In the summer of 2010, Brandon Stanton began a blog that captured the attention of New York City dwellers and somewhere along the way, that blog made waves with readers all over the world. What began with 10,000 photographs, is now a New York Times bestselling book imprinted with stories of people he met on the streets of New York.
In an attempt to document the people of Kuala Lumpur, armed with cameras and sheer will to approach strangers, Faces of Kuala Lumpur (FOKL) first started as a collective project by a group of photographers. As more and more of us are taking the less sociable approach to meeting new people, ie. mobile phones, the group sets out to Kuala Lumpur every other day to converse with people on the streets of Kuala Lumpur and photograph them.
The people in the photographs are usually captured without a specific criterion. The team approaches people who are seen as a couple or waiting alone and try to avoid large groups. What started as a personal project to explore and find himself, the curator of FOKL, Joe Kit Yong said, it soon became a team effort of five people.
If you have been following FOKL, the team began late last year with just an idea, three photographs, not-so-great stories and no social media page to kickoff the project. As the team materialise their photographs and as people go about their daily lives, the project took on an exciting turn for the better.
“A while ago I got to talk to a street busker and the interview went pretty cool, he told me about how street buskers were not beggars and how he did it for his passion and love for the art and not money. As we were finishing, he looked at my camera and said, ‘I want you, to shoot my album cover when my album comes out’,” Joe said.
“So we did, I brought our best photographer, Crystal Ng, and we just shot a full set on the very same train station where I bumped into him. After a few weeks worth of mulling over the editing work, finally we’ve come up with that photo. So yes, that’s an example of our project going beyond the boundaries of just a Facebook page.”
The FOKL project was set out to give a voice to those who didn’t see the need. According to Joe, the project helps create a sense of understanding of people beyond their physical appearance, playing a role as a listener as they interview people alongside photographs of them and to document true reality.

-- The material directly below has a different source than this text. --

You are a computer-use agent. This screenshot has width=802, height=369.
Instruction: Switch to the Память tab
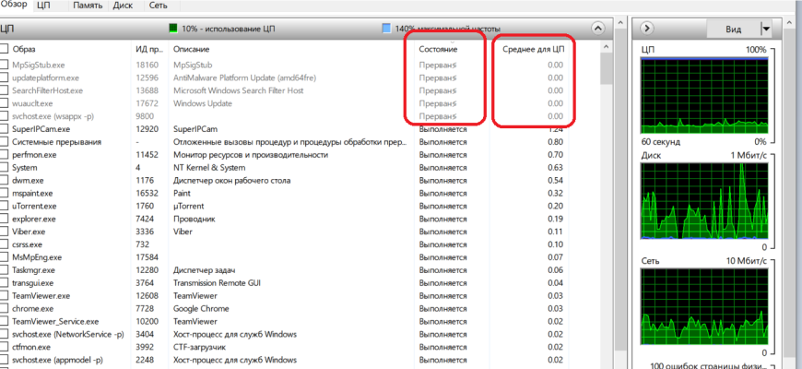(88, 6)
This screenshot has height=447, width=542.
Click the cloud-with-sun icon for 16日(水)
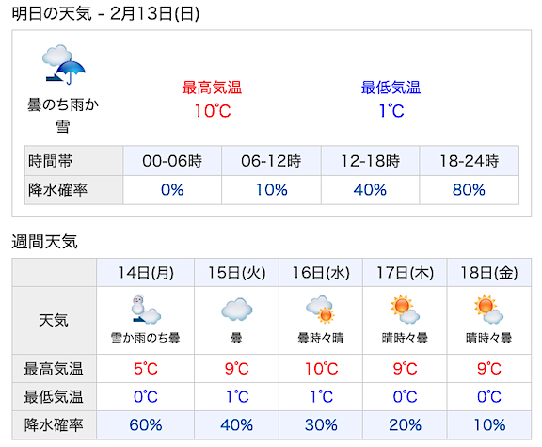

To produce the right response from people they interview, the team narrowed down questions to, one’s happiest memory, one’s saddest memory and one’s greatest struggle.
When we asked Joe to pick his top three photographs, this was the outcome of our chat with him.

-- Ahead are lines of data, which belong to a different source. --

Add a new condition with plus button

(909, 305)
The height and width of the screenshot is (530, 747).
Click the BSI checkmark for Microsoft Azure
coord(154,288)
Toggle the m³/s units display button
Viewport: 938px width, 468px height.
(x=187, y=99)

“I’m eighty, kid. If I die now, it doesn’t really matter at all. I was laughing when I made it pass seventy but here? Here it’s just the wait. Four out of my seven closest friends are already dead. The last one who lived just around my house and used to hang out with me just passed away, I still remember calling his son about it like it was yesterday. Nowadays I just think whether I lived a good life. And I believe, the answer is yes, and I’m ready for death.
“So in this long life, what was your happiest moment?”
“Finding out that the girl I loved, loved me too.”
“What’s your dream?”
“To be someone successful.”
When I asked him “why”, he spent a great deal of time staring afar before finally answering:
“So I can help the people who need it the most.”
“What’s your saddest memory?”
“Well, I wouldn’t say it was my saddest. But I remember the day when my mom said she got cancer. The sadness didn’t happen when they announced it, I was too young to understand anyways, but it was seeing her weaken every single day and noticing how someone you knew that was so strong becoming so frail over time because of the chemo, that really broke me. I was eight when it happened, she made it through in the end and I’m just really thankful for her and my dad who was so so strong throughout the whole period keeping us all together.”